Saved data entries >>
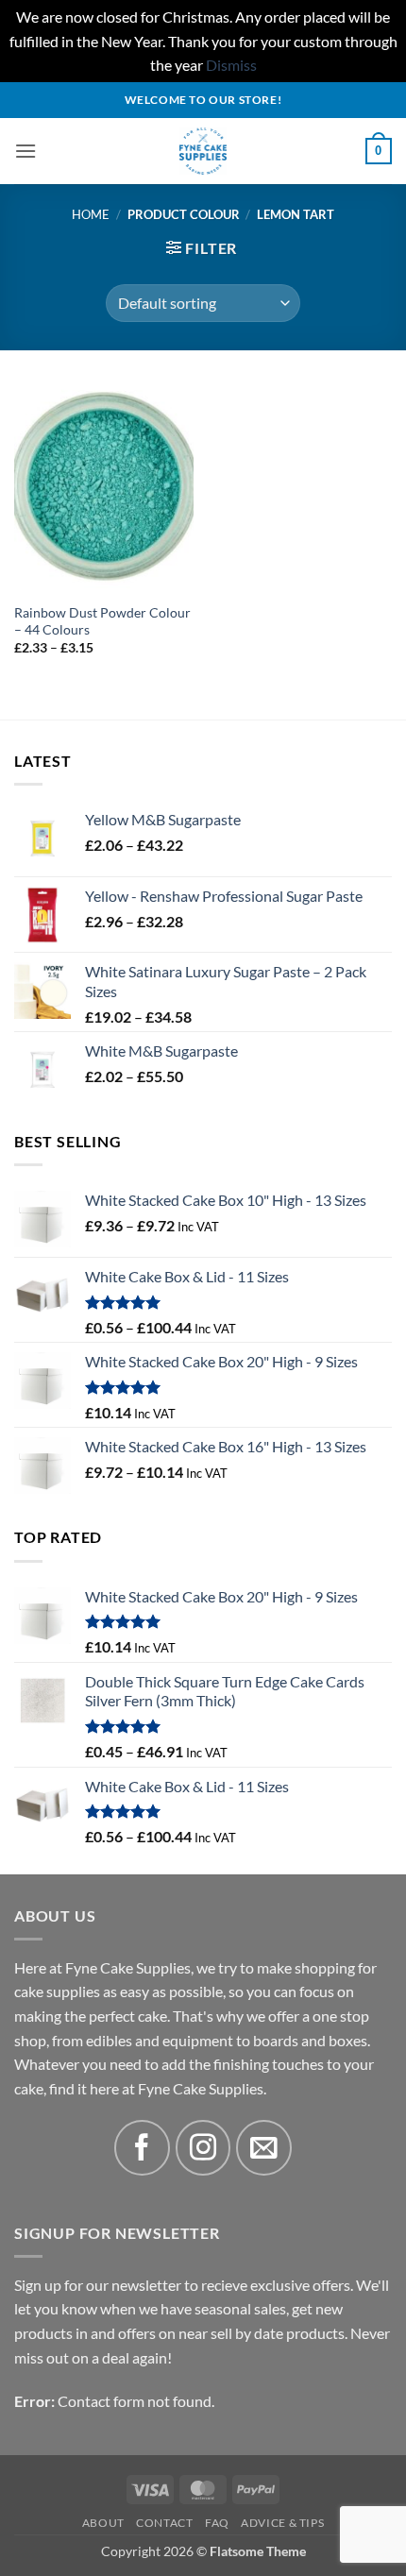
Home (91, 214)
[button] (25, 150)
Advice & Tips (282, 2523)
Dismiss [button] (231, 65)
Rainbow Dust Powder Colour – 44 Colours (102, 621)
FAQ (217, 2523)
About (103, 2523)
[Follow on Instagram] (203, 2148)
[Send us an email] (264, 2148)
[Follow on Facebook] (142, 2148)
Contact (164, 2523)
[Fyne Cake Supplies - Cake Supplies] (203, 151)
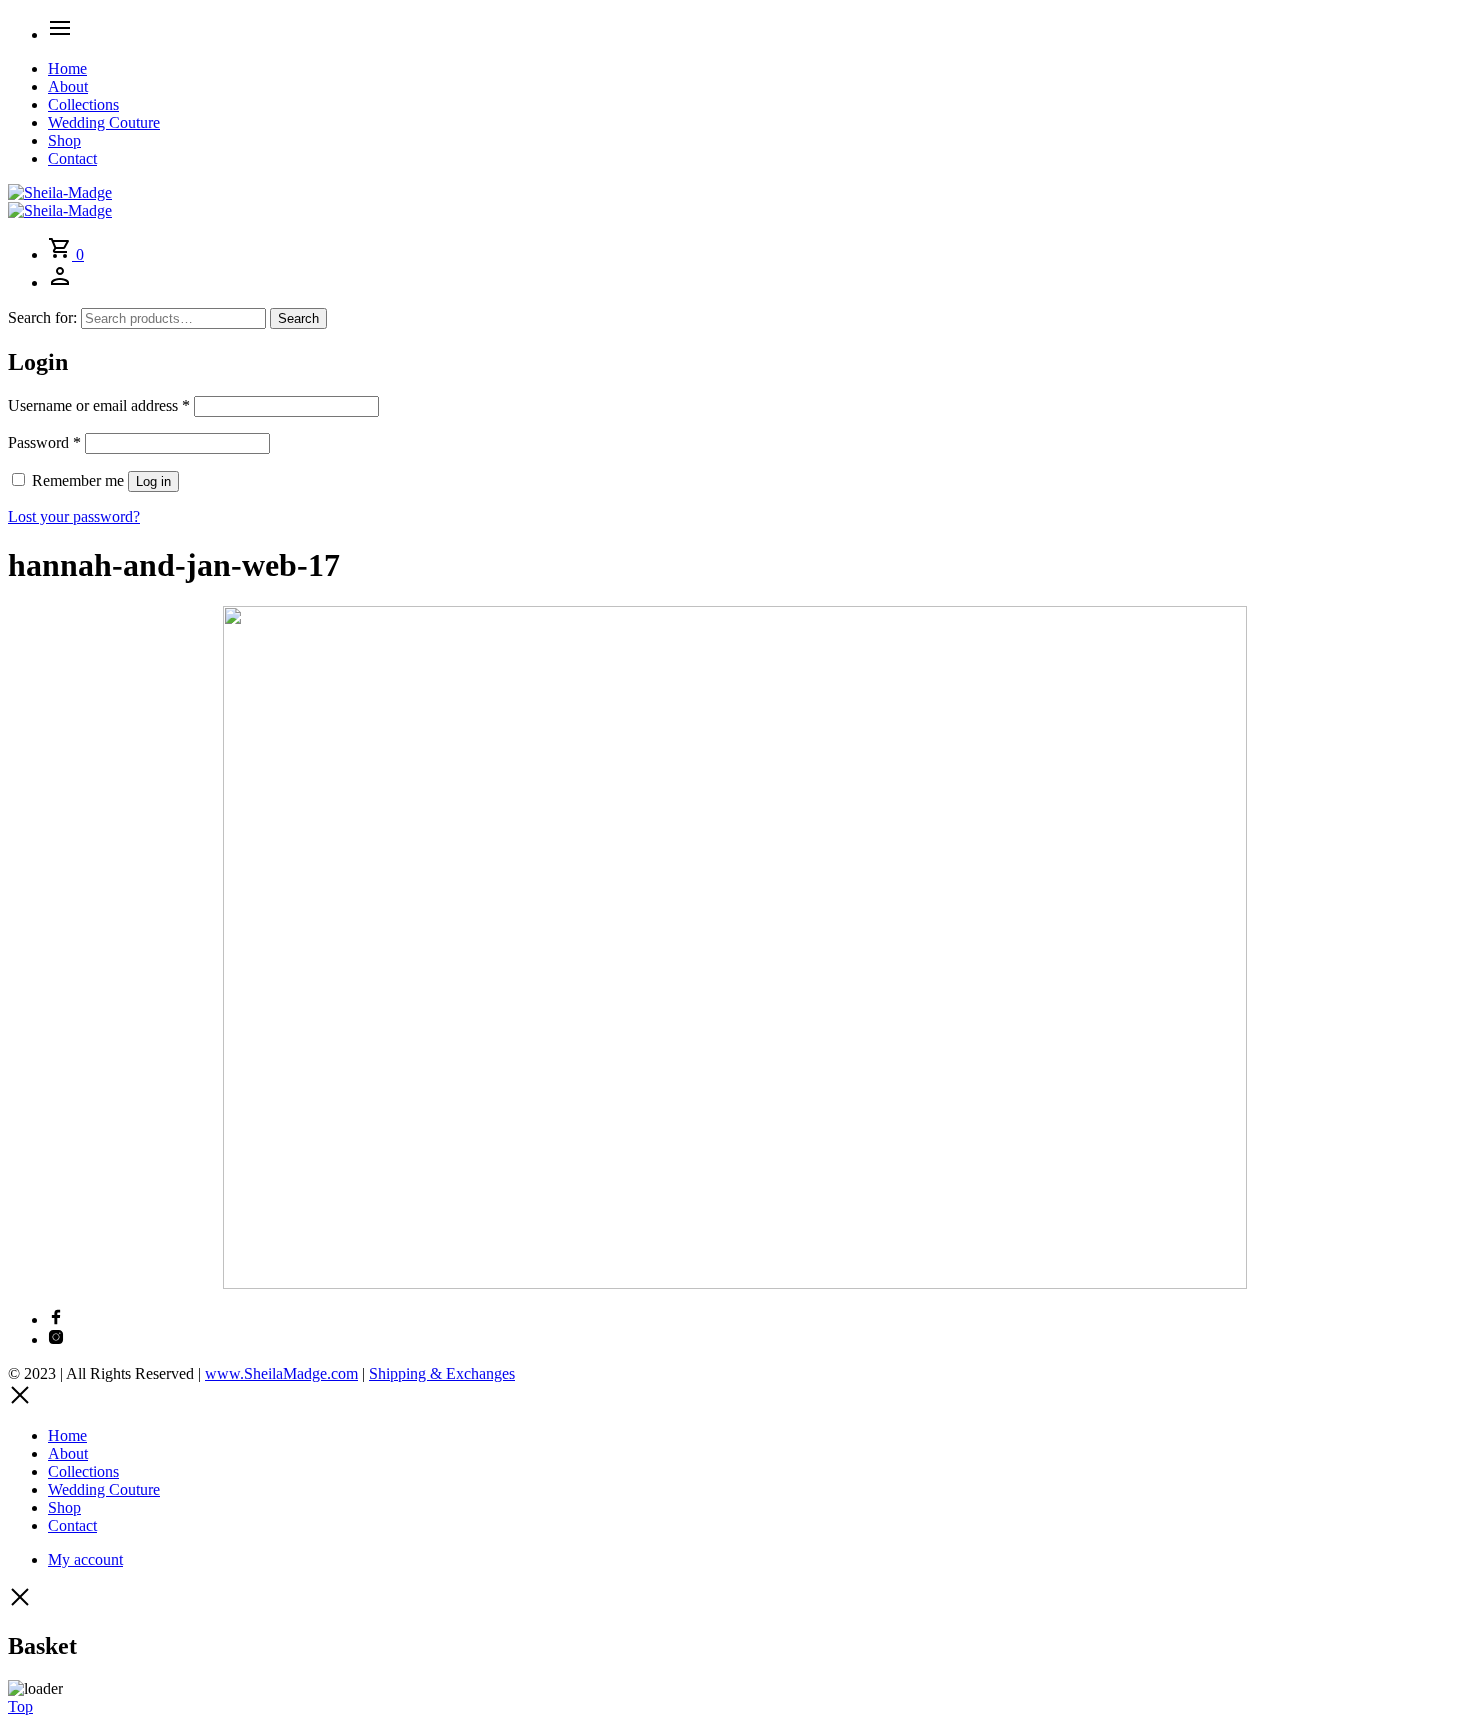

WHAT TO WORK ON >> Among the lines of the records, copy out each one that contains the word "Follow".

WRITTEN RESPONSE >>
[Follow on Instagram] (203, 2148)
[Follow on Facebook] (142, 2148)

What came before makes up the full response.